FujiSankei Business i.
2008/07/09 10:52
KDDIは8日、欧州現地法人、英KDDIイースタンヨーロッパ(ロンドン)のモスクワ支店を今月中旬に開設し、在ロシア日系企業向け通信関連サービスの提供を開始すると発表した。ロシア経済が発展し、日本企業の進出が加速していることから、日露間の通信やネットワーク構築の需要が増大すると判断した。通信インフラ提供にとどまらず、顧客企業の進出、移転、新事業展開に伴うさまざまなサポートを幅広く行うとしている。

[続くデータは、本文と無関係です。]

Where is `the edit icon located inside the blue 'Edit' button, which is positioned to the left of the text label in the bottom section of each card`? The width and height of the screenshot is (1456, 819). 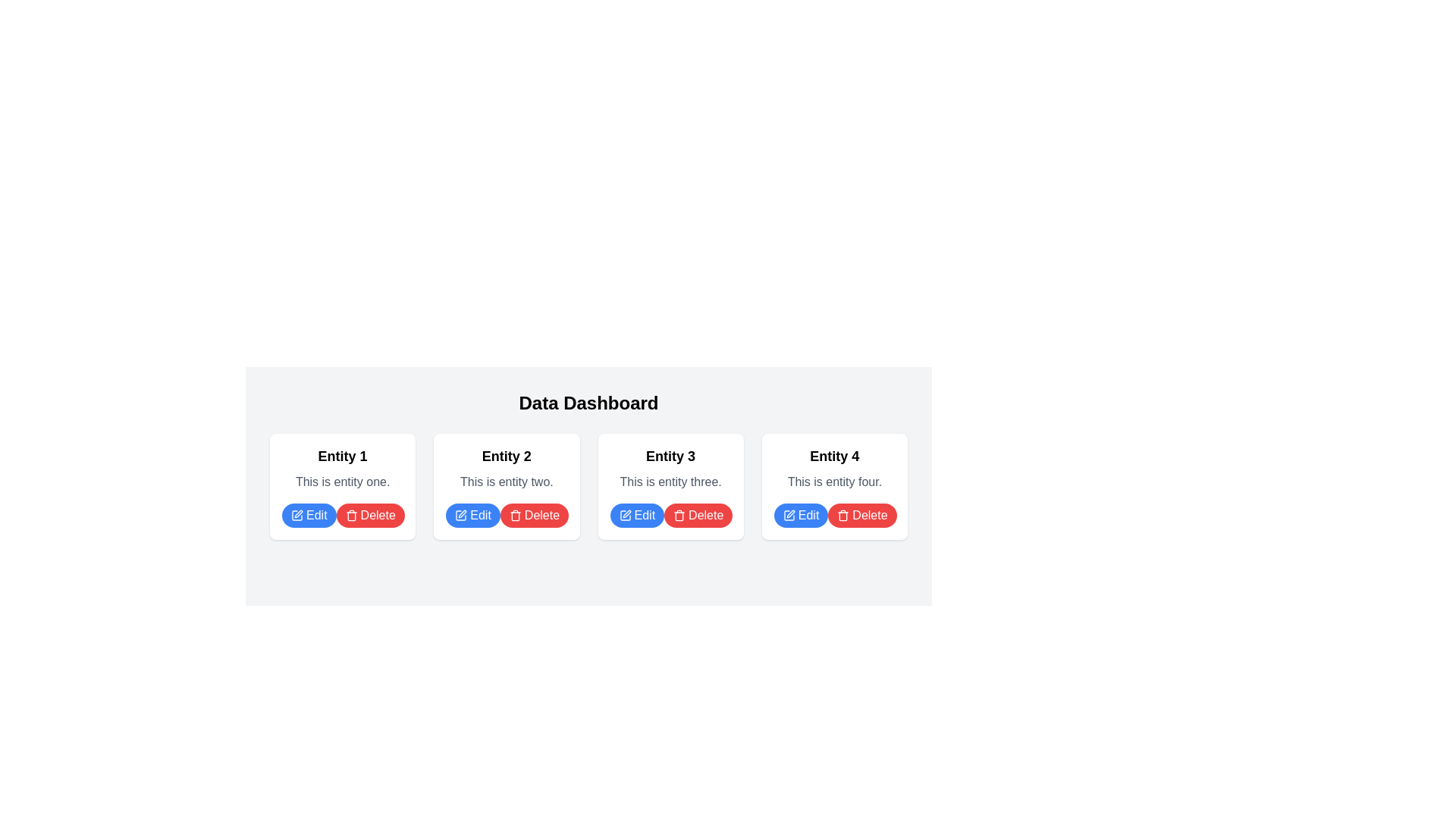
the edit icon located inside the blue 'Edit' button, which is positioned to the left of the text label in the bottom section of each card is located at coordinates (297, 514).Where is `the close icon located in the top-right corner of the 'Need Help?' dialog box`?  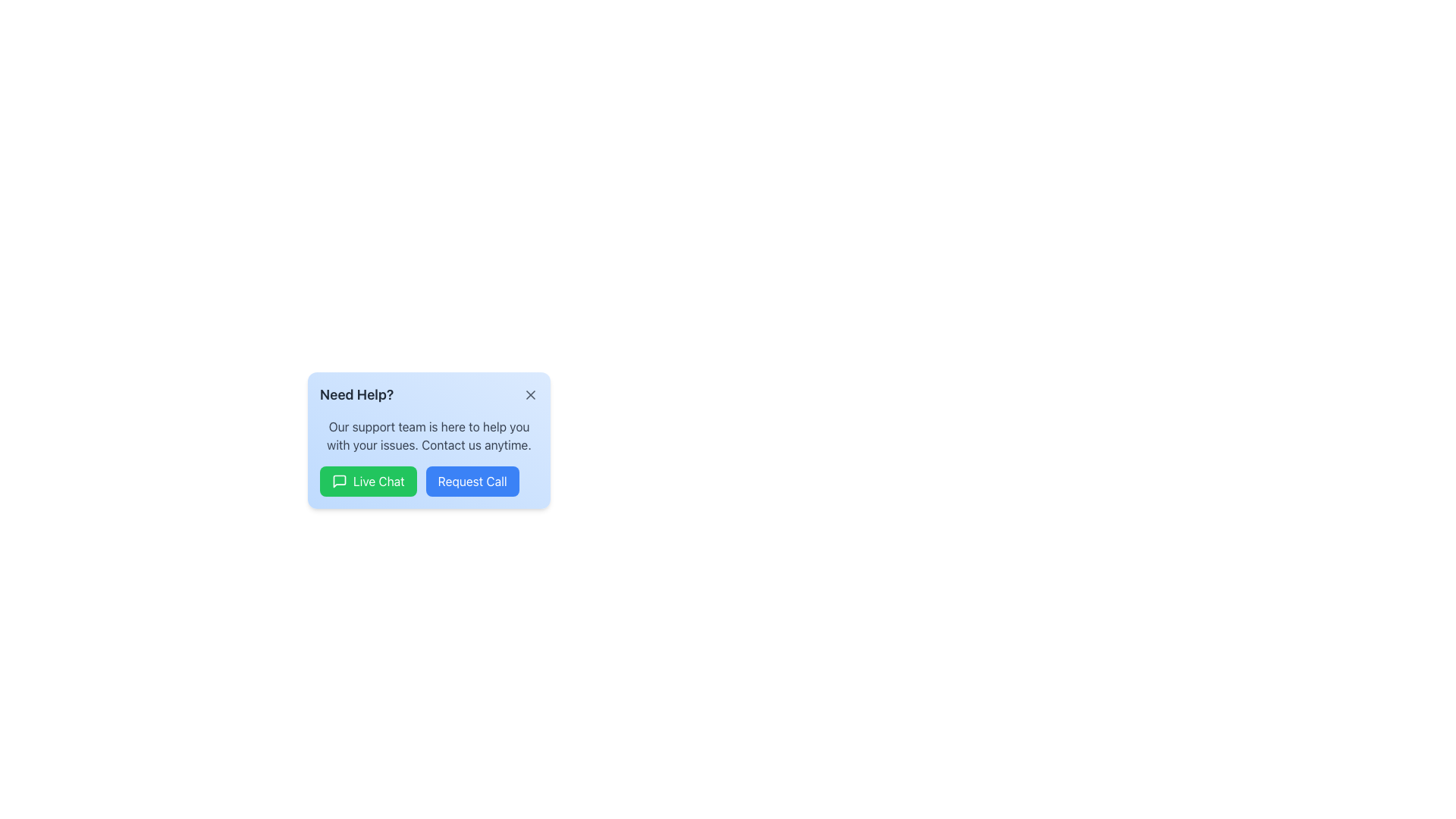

ロシアの事業拠点はNTTコミュニケーションズも設置しているが、KDDIはサンクトペテルブルクと合わせて2大都市をカバーし、ロシアの事業展開を加速する。KDDIの海外拠点は60カ所目。当初は従業員5人程度で立ち上げ、ロシアに生産拠点を整備するトヨタなど自動車メーカーや関連業界を中心に売り込む。
KDDIの石川雄三・ICT事業本部長は「お客さまが地球規模でビジネスを展開する中、われわれも地球規模でサポートしていく」と語った。
KDDIによると、ロシアの長距離通信最大手、ロステレコムと共同建設してきた日露間の海底光ケーブルが9月に開通予定で、両国間の伝送容量は従来の約1000倍となる毎秒640ギガビットに拡大する。また、KDDIが英仏に構えるデータセンターを2年後までに約1・6倍へ増床するなど、欧州域内のサービス体制強化を進めている。
こうした取り組みを通じ、海外事業の売上高を2008年度の約1000億円から12年度には倍増させる計画で、今後は顧客基盤をアジアや欧州の企業にも広げる考えだ。